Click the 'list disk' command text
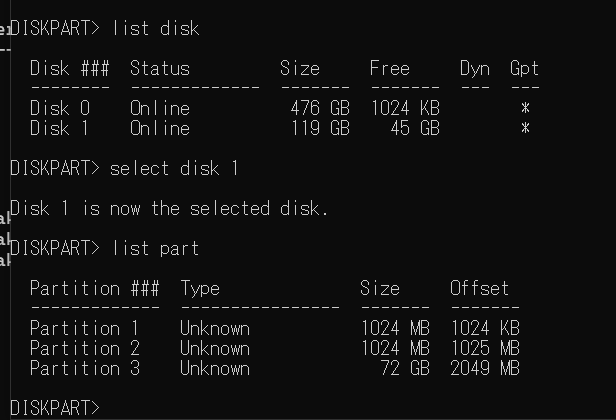Image resolution: width=616 pixels, height=420 pixels. coord(156,28)
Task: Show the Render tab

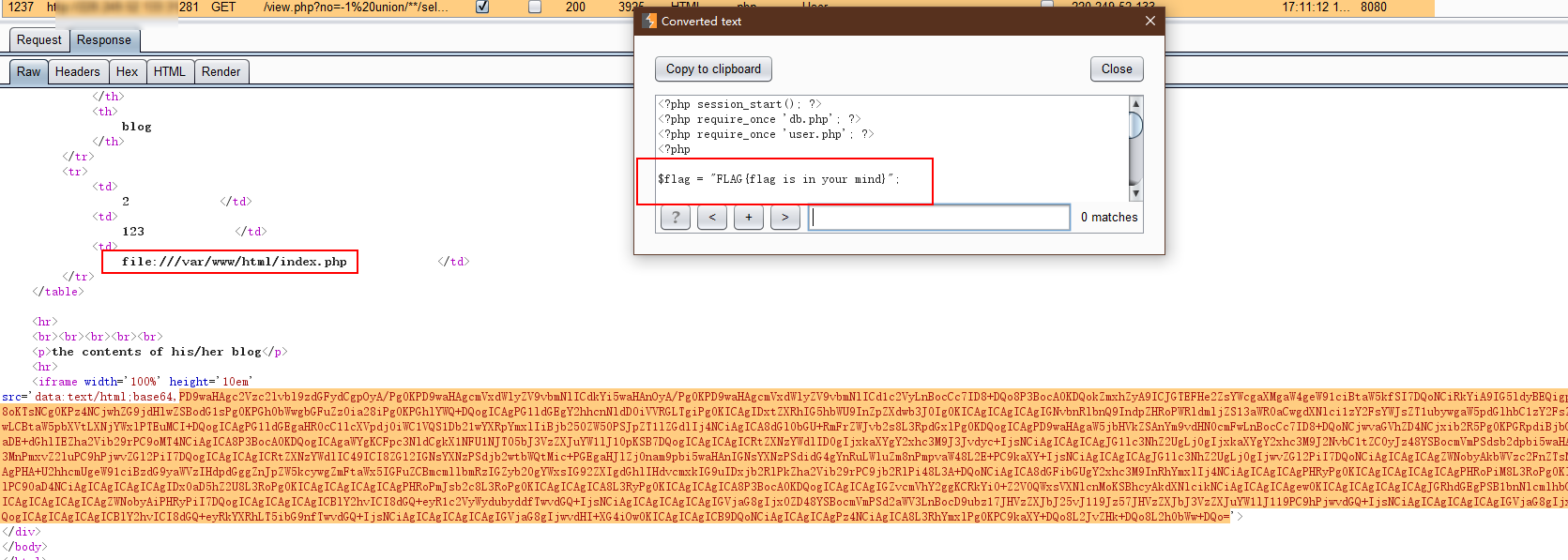Action: (221, 71)
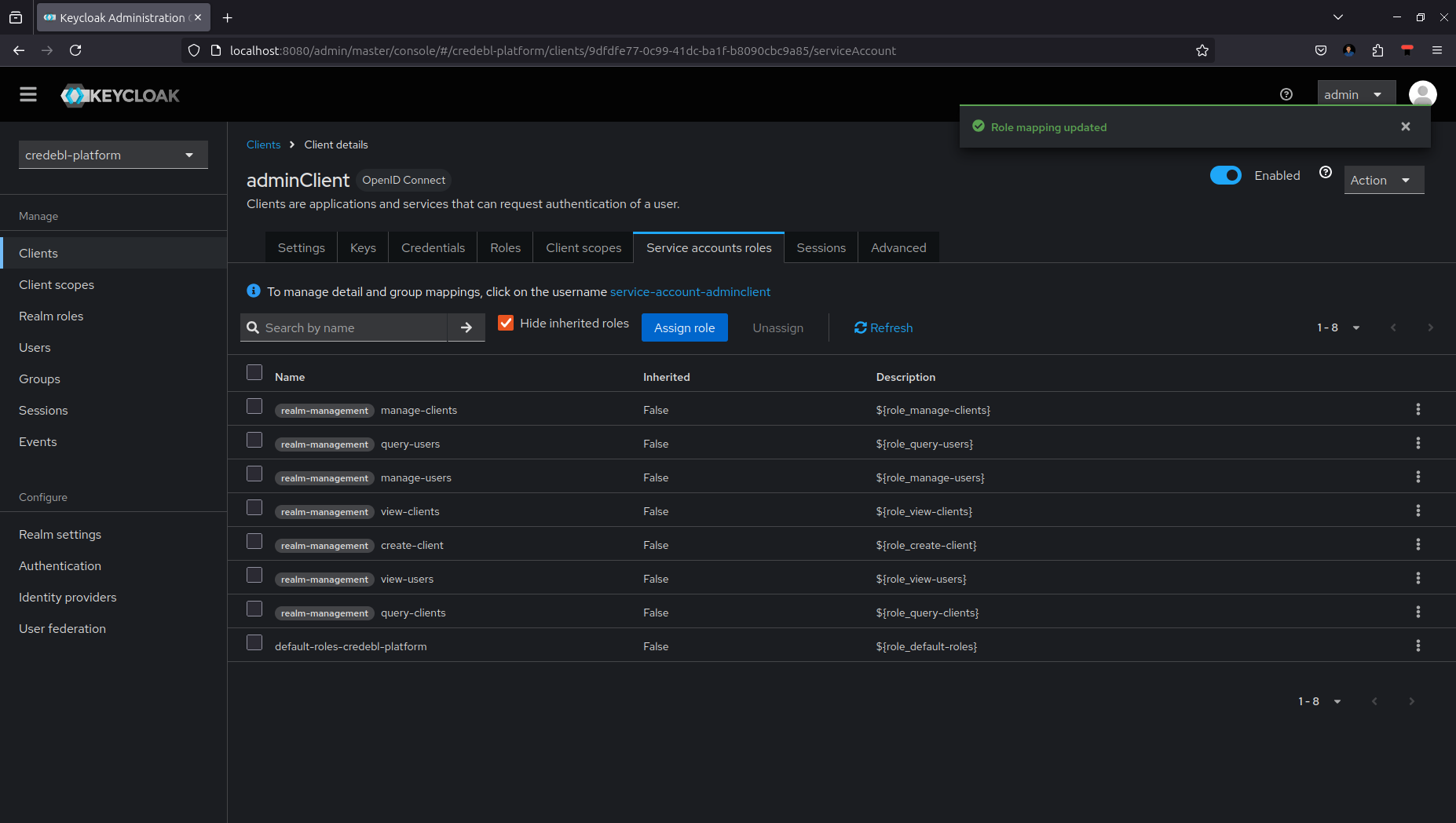
Task: Toggle the Enabled switch off
Action: click(x=1225, y=175)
+-------+
● **Exercise prompt**
Restate the records above in full, word for word. Keep pictures out.

● **Answer for the task**
Click the 'list disk' command text
Image resolution: width=616 pixels, height=420 pixels. coord(156,28)
Task: Show the Render tab

Action: (221, 71)
Task: Toggle the Enabled switch off
Action: click(x=1225, y=175)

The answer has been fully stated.